__Task__
Rewrite the material from the line with "This screenshot has width=953, height=567." through the line with "1522x1015 pixels. click(x=1211, y=845)", changing "2024" to "2025" and leaving everything else as it is. Give back only those lines.

__Records__

──────────────────────────────

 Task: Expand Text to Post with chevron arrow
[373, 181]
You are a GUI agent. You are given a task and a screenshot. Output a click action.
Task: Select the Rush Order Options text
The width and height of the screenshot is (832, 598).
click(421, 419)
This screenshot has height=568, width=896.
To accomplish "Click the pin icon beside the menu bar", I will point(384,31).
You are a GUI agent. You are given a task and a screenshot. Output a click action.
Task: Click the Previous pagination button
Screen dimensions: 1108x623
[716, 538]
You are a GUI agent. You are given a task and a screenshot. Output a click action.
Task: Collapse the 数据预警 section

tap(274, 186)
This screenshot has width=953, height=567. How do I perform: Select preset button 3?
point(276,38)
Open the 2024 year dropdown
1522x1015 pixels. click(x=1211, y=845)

──────────────────────────────

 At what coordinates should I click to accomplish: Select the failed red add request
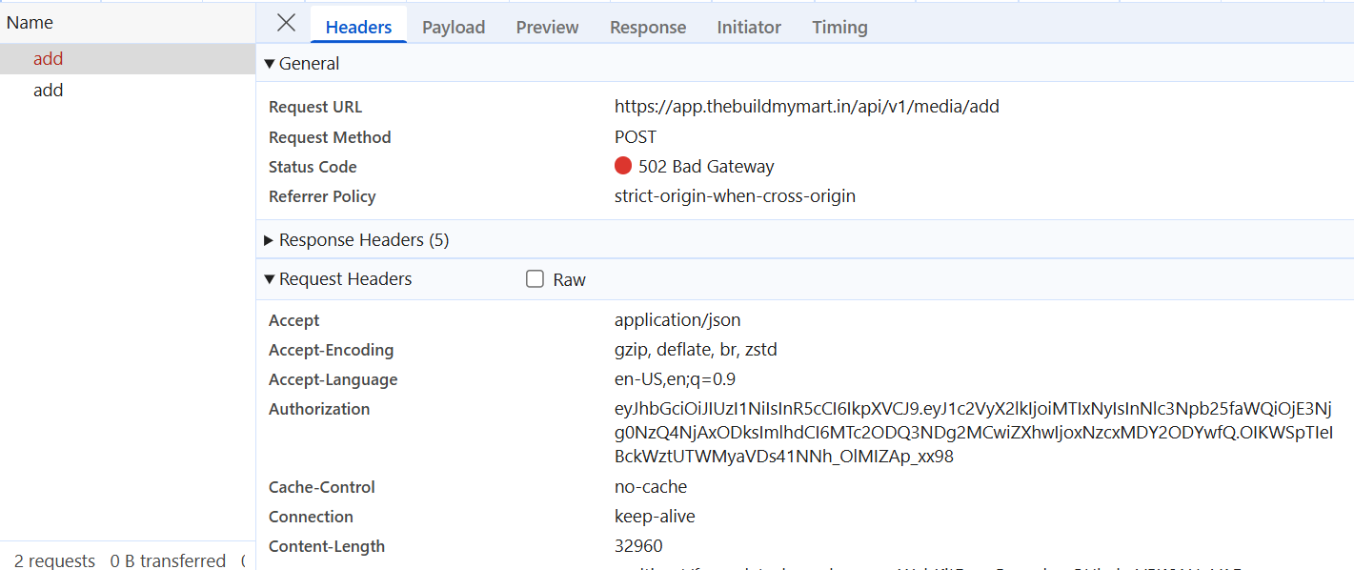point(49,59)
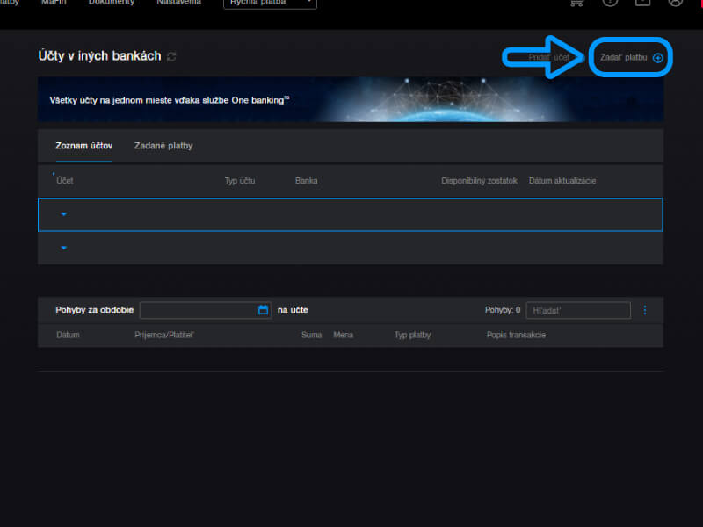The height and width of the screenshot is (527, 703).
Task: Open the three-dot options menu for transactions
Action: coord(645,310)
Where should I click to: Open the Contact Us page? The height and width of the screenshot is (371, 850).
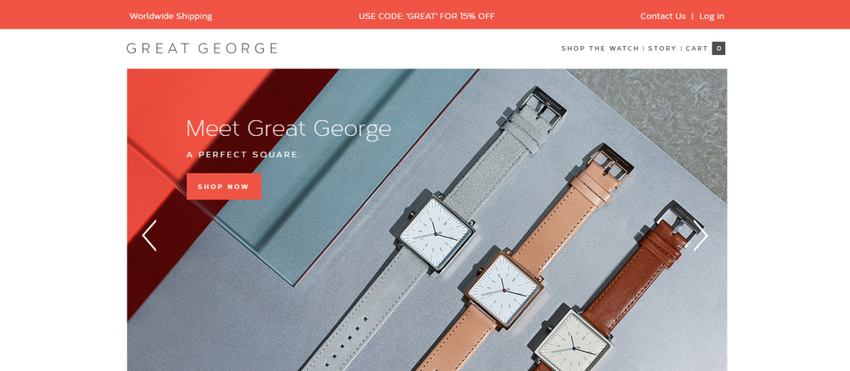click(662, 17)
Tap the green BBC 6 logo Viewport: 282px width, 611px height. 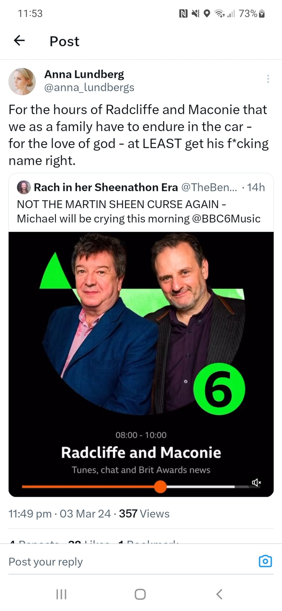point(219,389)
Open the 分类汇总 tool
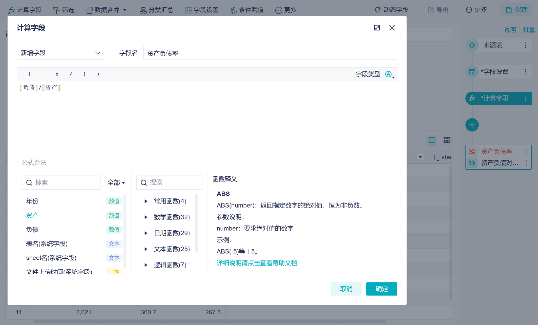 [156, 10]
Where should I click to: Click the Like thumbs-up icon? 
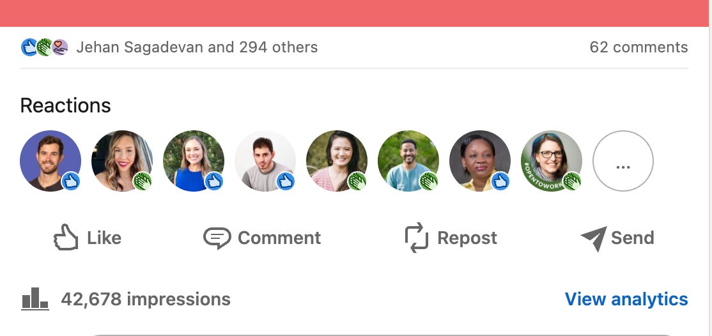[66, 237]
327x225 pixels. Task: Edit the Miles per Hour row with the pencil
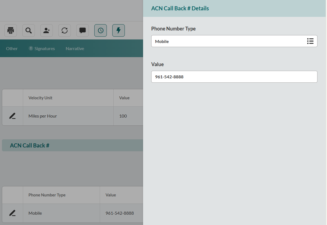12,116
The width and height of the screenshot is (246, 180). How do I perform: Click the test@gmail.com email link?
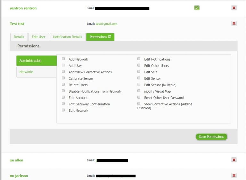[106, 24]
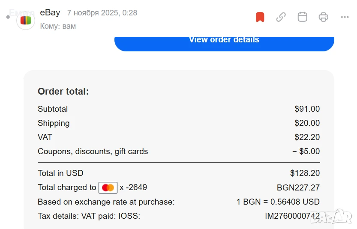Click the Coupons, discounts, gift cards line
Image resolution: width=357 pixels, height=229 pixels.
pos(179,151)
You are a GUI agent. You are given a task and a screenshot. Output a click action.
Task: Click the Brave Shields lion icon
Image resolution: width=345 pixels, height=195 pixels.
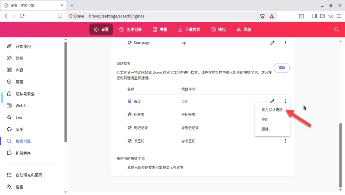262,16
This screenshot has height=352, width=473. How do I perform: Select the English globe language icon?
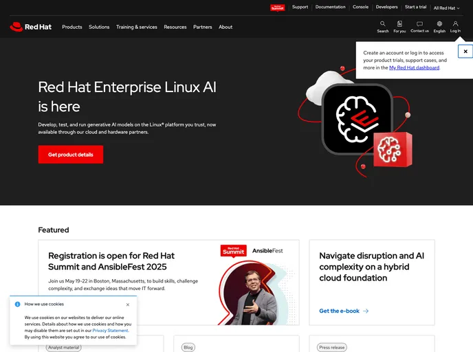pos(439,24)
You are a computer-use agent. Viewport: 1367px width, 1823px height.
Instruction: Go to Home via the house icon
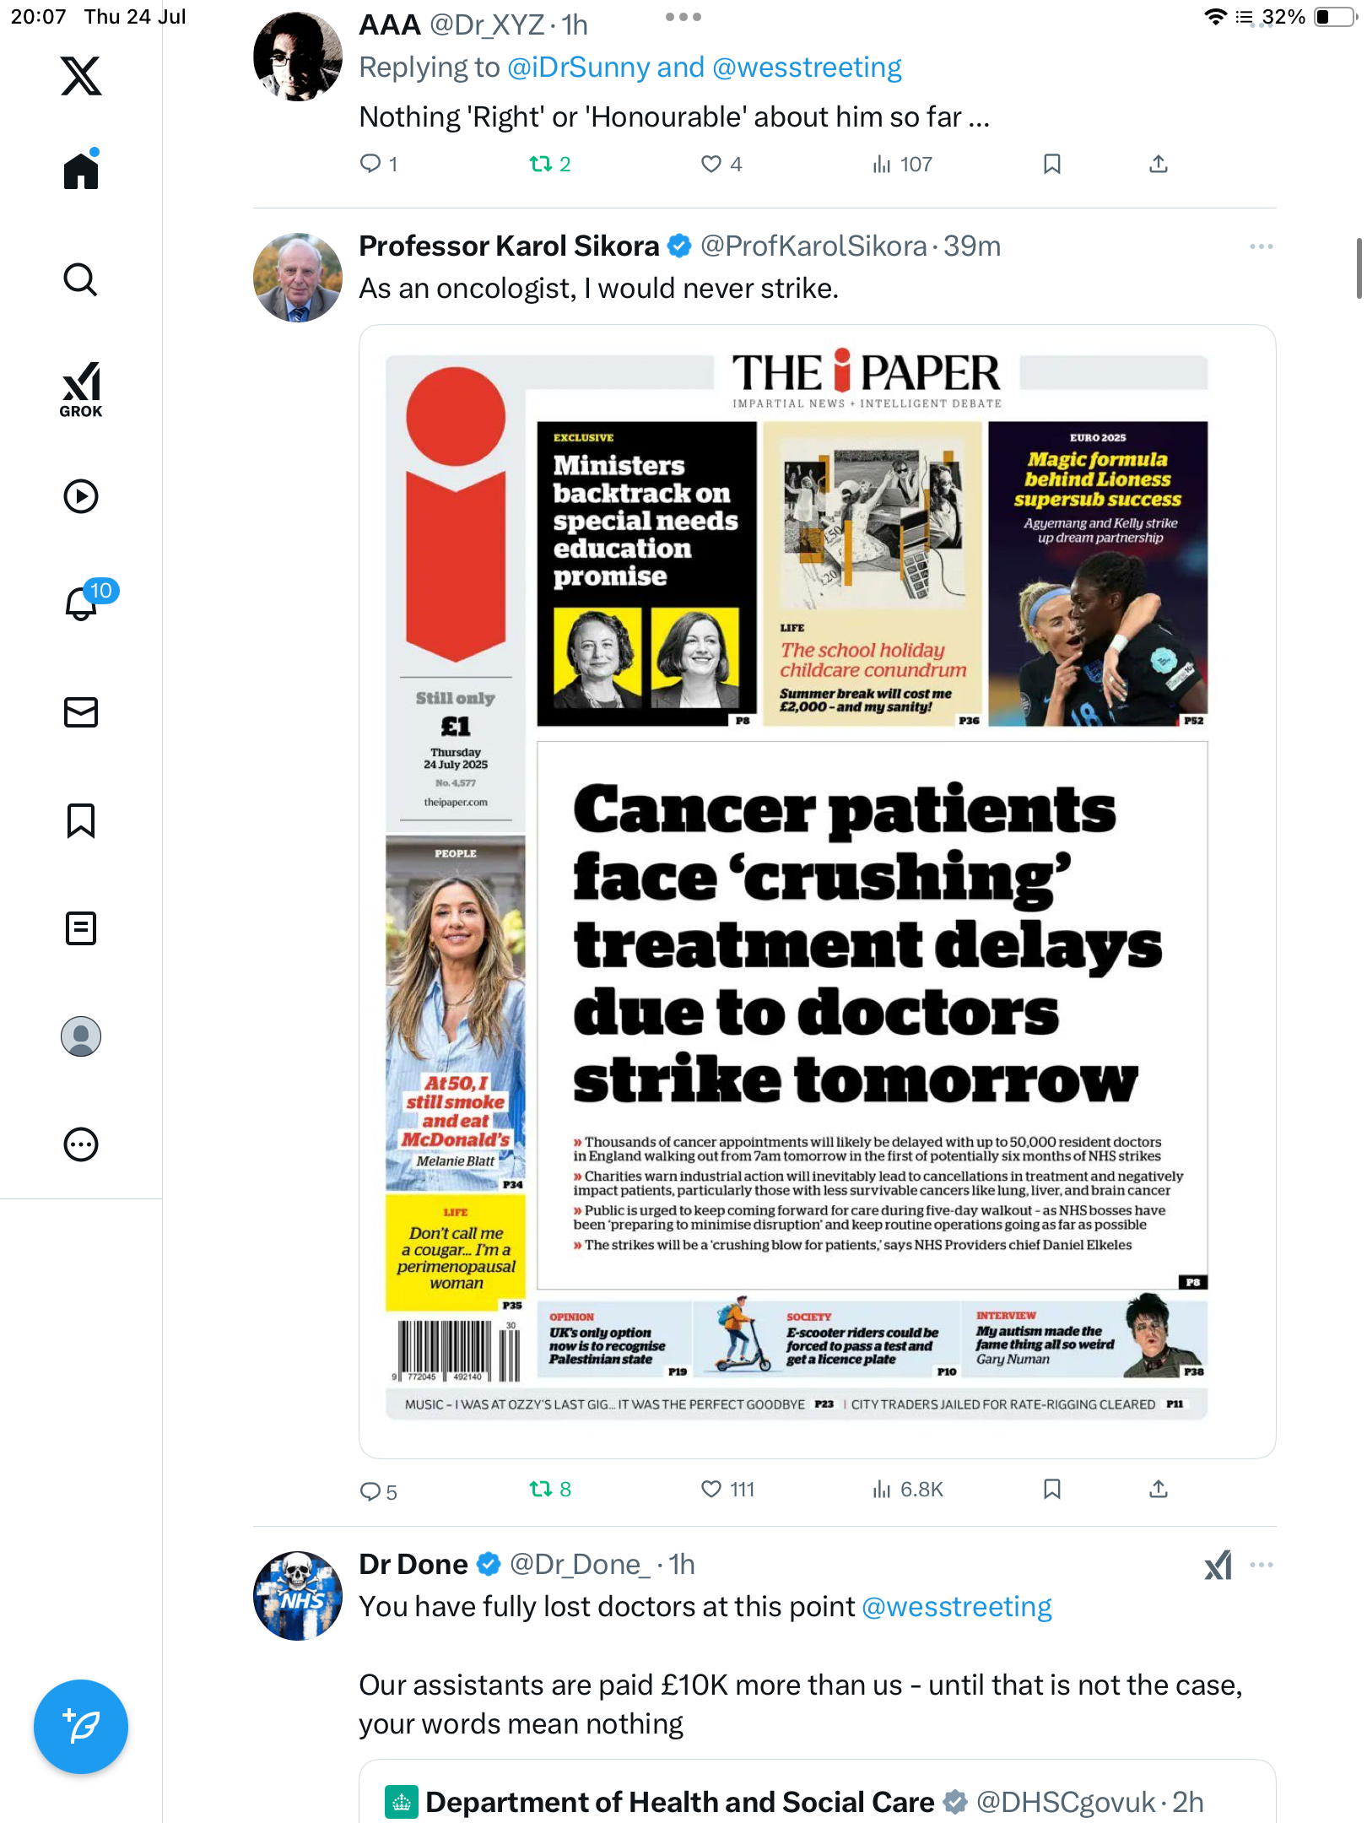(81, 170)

──────────────────────────────

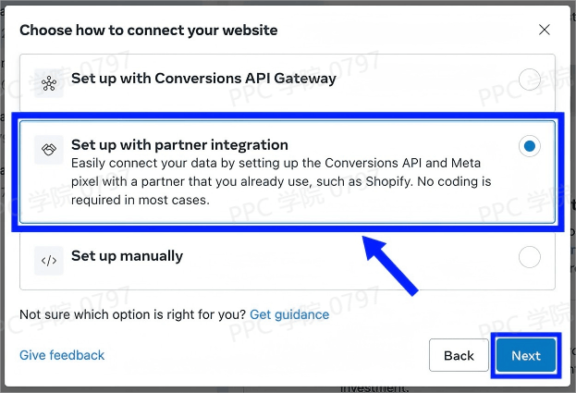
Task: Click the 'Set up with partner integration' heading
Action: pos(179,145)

──────────────────────────────

__Answer to the problem__
This screenshot has width=953, height=567. How do I perform: Select preset button 3?
point(276,38)
Open the 2025 year dropdown
1522x1015 pixels. click(x=1211, y=845)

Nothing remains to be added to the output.